- Work request -
The answer must be an exact copy of every entry.

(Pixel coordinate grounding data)
- - - - - - -

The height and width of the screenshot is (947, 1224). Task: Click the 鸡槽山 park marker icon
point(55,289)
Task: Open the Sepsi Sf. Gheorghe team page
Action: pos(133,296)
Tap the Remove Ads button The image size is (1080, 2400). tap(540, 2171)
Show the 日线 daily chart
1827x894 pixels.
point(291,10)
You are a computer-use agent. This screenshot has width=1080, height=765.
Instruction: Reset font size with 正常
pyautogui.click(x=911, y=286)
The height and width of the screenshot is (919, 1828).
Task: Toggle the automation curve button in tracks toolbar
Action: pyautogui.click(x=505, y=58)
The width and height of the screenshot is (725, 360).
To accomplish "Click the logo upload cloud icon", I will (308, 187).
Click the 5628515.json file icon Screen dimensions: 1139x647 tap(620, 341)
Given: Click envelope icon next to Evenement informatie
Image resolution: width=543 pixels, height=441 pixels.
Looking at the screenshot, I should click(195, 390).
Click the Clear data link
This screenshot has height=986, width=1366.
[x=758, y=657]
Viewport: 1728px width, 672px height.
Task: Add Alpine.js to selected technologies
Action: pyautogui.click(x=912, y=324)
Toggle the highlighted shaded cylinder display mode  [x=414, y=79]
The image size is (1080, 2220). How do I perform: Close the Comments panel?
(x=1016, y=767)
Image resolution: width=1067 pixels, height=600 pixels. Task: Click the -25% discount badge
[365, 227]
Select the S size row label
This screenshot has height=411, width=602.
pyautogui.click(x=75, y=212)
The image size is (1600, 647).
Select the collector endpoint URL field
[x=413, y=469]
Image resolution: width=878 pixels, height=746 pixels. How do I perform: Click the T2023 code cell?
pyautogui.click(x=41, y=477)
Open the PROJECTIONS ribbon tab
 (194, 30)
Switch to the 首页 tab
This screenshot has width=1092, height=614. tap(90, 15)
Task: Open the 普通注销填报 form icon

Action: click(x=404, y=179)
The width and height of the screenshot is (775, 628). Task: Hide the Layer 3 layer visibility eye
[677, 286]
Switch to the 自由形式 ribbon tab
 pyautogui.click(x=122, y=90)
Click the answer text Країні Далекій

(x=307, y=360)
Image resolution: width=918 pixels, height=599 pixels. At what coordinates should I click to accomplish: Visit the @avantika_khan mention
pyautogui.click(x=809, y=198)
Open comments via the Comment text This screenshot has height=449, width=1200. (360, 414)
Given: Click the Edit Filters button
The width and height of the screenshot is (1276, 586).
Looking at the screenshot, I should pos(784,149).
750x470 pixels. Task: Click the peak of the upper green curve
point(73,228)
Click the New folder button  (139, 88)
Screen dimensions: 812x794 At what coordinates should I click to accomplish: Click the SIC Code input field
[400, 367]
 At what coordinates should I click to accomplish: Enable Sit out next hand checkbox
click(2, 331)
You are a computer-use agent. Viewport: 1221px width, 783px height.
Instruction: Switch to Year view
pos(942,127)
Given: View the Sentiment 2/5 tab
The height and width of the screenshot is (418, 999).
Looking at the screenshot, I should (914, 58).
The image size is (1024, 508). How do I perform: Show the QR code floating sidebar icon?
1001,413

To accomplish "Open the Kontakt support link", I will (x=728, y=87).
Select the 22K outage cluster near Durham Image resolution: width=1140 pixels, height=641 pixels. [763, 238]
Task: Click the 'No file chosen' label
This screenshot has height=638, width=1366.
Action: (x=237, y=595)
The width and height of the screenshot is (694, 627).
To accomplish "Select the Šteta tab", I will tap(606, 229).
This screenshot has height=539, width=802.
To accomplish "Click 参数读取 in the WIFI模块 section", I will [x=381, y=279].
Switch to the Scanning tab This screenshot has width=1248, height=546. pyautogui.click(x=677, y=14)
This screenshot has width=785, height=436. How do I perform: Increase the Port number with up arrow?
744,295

- - - - - - -

- Answer to this exercise -
The height and width of the screenshot is (947, 1224). Task: Click the 鸡槽山 park marker icon
point(55,289)
Task: Open the Sepsi Sf. Gheorghe team page
Action: pos(133,296)
Tap the Remove Ads button The image size is (1080, 2400). tap(540, 2171)
Show the 日线 daily chart
1827x894 pixels.
point(291,10)
You are a computer-use agent. This screenshot has width=1080, height=765.
Instruction: Reset font size with 正常
pyautogui.click(x=911, y=286)
The height and width of the screenshot is (919, 1828).
Task: Toggle the automation curve button in tracks toolbar
Action: pyautogui.click(x=505, y=58)
The width and height of the screenshot is (725, 360).
To accomplish "Click the logo upload cloud icon", I will (308, 187).
Click the 5628515.json file icon Screen dimensions: 1139x647 tap(620, 341)
Given: Click envelope icon next to Evenement informatie
Image resolution: width=543 pixels, height=441 pixels.
Looking at the screenshot, I should click(195, 390).
Click the Clear data link
This screenshot has height=986, width=1366.
[x=758, y=657]
Viewport: 1728px width, 672px height.
Task: Add Alpine.js to selected technologies
Action: pyautogui.click(x=912, y=324)
Toggle the highlighted shaded cylinder display mode  [x=414, y=79]
The image size is (1080, 2220). How do I perform: Close the Comments panel?
(x=1016, y=767)
Image resolution: width=1067 pixels, height=600 pixels. Task: Click the -25% discount badge
[365, 227]
Select the S size row label
This screenshot has height=411, width=602.
pyautogui.click(x=75, y=212)
The image size is (1600, 647).
Select the collector endpoint URL field
[x=413, y=469]
Image resolution: width=878 pixels, height=746 pixels. How do I perform: Click the T2023 code cell?
pyautogui.click(x=41, y=477)
Open the PROJECTIONS ribbon tab
 (194, 30)
Switch to the 首页 tab
This screenshot has width=1092, height=614. tap(90, 15)
Task: Open the 普通注销填报 form icon

Action: click(x=404, y=179)
The width and height of the screenshot is (775, 628). Task: Hide the Layer 3 layer visibility eye
[677, 286]
Switch to the 自由形式 ribbon tab
 pyautogui.click(x=122, y=90)
Click the answer text Країні Далекій

(x=307, y=360)
Image resolution: width=918 pixels, height=599 pixels. At what coordinates should I click to accomplish: Visit the @avantika_khan mention
pyautogui.click(x=809, y=198)
Open comments via the Comment text This screenshot has height=449, width=1200. (360, 414)
Given: Click the Edit Filters button
The width and height of the screenshot is (1276, 586).
Looking at the screenshot, I should pos(784,149).
750x470 pixels. Task: Click the peak of the upper green curve
point(73,228)
Click the New folder button  (139, 88)
Screen dimensions: 812x794 At what coordinates should I click to accomplish: Click the SIC Code input field
[400, 367]
 At what coordinates should I click to accomplish: Enable Sit out next hand checkbox
click(2, 331)
You are a computer-use agent. Viewport: 1221px width, 783px height.
Instruction: Switch to Year view
pos(942,127)
Given: View the Sentiment 2/5 tab
The height and width of the screenshot is (418, 999).
Looking at the screenshot, I should (914, 58).
The image size is (1024, 508). How do I perform: Show the QR code floating sidebar icon?
1001,413

To accomplish "Open the Kontakt support link", I will (x=728, y=87).
Select the 22K outage cluster near Durham Image resolution: width=1140 pixels, height=641 pixels. [763, 238]
Task: Click the 'No file chosen' label
This screenshot has height=638, width=1366.
Action: (x=237, y=595)
The width and height of the screenshot is (694, 627).
To accomplish "Select the Šteta tab", I will tap(606, 229).
This screenshot has height=539, width=802.
To accomplish "Click 参数读取 in the WIFI模块 section", I will [x=381, y=279].
Switch to the Scanning tab This screenshot has width=1248, height=546. pyautogui.click(x=677, y=14)
This screenshot has width=785, height=436. How do I perform: Increase the Port number with up arrow?
744,295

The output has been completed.